Stored data:
- Opening Delimiter -
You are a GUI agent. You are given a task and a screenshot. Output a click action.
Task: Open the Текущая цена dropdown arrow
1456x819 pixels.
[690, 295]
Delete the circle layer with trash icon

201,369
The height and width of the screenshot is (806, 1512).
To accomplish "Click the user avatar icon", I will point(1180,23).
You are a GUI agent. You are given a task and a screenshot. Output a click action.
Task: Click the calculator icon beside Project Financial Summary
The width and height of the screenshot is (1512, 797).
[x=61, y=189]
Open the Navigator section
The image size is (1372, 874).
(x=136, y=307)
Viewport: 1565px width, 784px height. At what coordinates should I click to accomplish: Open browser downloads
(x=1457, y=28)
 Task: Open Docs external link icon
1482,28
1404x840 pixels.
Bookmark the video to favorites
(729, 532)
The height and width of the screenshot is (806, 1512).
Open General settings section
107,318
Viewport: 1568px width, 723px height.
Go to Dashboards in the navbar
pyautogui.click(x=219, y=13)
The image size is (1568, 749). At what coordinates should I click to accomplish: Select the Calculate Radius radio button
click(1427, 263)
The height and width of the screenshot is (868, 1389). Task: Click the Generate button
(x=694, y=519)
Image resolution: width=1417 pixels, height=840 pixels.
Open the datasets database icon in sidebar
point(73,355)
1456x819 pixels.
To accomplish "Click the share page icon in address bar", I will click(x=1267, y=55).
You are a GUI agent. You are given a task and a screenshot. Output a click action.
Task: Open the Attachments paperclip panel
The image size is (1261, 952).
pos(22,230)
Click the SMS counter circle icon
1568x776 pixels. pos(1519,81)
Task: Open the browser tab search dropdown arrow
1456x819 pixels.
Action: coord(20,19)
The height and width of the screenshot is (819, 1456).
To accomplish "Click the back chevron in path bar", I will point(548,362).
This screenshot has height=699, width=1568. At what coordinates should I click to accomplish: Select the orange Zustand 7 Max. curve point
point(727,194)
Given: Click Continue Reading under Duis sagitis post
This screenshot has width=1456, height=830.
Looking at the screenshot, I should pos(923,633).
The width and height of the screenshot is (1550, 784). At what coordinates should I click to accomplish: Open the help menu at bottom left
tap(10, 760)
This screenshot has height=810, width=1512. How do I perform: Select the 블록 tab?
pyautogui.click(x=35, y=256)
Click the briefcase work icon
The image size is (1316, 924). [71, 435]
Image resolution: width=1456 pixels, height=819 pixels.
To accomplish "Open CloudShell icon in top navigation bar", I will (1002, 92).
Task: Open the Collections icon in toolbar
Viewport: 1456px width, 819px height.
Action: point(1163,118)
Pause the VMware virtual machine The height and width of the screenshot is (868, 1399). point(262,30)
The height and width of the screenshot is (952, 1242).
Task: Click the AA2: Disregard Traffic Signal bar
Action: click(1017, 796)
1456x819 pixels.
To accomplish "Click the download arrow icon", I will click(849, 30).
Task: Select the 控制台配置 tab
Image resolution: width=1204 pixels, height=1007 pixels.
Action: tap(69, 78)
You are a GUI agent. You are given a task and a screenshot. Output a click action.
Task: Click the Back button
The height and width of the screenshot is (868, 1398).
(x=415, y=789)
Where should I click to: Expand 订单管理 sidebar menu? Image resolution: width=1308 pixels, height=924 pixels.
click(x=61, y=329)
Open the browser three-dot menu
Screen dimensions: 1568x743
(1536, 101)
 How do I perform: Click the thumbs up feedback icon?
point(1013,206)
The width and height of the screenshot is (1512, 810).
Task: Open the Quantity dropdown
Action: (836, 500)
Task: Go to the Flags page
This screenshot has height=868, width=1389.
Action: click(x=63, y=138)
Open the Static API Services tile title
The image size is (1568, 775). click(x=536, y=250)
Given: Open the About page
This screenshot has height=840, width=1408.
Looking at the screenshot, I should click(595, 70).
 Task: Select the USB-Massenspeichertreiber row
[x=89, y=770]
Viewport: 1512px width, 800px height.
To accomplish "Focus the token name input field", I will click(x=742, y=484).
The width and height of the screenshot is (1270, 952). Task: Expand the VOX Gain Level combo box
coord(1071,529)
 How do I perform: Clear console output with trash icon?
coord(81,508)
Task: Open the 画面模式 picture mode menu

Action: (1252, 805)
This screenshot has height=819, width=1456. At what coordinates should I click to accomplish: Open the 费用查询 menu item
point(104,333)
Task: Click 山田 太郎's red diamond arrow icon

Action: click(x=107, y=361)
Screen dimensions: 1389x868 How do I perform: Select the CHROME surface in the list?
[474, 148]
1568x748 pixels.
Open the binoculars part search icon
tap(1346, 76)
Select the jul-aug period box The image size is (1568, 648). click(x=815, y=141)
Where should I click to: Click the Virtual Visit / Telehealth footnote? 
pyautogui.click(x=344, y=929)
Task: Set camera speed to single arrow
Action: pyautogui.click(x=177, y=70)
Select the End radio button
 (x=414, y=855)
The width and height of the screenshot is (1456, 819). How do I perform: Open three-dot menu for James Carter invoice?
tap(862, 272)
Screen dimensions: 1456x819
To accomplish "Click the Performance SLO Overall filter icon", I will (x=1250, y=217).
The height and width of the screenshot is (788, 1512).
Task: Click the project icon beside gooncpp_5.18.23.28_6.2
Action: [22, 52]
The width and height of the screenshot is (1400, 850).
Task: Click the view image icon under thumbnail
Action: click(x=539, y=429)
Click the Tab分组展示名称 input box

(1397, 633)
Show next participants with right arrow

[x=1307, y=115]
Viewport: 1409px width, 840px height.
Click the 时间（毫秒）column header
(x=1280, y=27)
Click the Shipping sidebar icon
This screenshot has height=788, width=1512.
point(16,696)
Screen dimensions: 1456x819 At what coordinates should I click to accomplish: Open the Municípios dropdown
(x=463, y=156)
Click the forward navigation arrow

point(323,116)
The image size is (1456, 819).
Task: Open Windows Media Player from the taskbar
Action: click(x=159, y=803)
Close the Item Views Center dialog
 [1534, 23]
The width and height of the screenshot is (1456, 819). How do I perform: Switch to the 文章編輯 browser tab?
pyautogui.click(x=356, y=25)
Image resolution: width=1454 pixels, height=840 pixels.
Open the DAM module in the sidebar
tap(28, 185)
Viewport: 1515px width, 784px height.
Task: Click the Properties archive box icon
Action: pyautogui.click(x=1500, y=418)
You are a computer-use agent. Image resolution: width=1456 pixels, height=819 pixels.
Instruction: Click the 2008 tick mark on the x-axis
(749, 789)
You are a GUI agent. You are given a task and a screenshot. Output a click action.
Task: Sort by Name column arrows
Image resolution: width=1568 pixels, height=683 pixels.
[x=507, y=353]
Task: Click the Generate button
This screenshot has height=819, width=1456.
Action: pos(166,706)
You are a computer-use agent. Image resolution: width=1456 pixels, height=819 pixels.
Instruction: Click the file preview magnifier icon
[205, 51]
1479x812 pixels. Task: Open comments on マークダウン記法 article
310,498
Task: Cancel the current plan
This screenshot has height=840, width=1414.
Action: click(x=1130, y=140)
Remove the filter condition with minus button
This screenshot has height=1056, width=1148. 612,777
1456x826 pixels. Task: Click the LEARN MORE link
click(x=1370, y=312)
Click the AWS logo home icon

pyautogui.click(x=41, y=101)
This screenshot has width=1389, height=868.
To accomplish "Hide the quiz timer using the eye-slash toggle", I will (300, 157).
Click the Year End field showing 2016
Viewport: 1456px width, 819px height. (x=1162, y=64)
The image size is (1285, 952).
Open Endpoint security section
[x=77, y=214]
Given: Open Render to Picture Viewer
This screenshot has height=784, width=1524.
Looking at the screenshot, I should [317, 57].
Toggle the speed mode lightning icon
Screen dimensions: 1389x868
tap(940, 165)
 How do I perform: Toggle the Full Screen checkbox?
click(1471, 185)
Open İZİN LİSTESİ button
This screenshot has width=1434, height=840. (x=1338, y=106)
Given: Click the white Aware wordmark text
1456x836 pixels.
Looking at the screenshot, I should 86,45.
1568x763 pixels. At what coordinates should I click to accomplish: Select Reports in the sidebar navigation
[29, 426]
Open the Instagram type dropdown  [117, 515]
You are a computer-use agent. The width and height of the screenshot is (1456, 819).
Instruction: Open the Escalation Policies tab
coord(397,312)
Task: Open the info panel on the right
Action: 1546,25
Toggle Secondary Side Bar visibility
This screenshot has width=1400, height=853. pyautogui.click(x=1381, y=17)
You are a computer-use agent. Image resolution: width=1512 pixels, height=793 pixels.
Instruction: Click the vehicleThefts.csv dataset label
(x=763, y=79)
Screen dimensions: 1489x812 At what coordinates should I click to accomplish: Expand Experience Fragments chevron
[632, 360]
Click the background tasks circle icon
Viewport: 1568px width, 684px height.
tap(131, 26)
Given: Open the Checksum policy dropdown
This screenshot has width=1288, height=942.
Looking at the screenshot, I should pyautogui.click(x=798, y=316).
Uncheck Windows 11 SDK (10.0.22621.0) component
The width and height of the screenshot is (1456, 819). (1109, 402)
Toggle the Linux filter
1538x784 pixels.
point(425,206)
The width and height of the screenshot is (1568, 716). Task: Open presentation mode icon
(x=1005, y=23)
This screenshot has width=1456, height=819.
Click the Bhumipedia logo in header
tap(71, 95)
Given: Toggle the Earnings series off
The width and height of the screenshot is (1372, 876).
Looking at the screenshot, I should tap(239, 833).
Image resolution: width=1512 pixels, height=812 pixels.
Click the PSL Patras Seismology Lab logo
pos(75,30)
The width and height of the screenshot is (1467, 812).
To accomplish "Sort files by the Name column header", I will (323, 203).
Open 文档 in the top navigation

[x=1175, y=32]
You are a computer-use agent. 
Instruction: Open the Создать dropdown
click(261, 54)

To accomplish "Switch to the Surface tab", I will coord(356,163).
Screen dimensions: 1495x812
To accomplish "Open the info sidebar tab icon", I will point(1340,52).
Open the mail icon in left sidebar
- Closing Delimiter -
- Exercise goal
Copy out every line of the data that includes the word "page".

- Output for this task
To accomplish "Click the share page icon in address bar", I will click(x=1267, y=55).
Task: Go to the Flags page
Given: Open the About page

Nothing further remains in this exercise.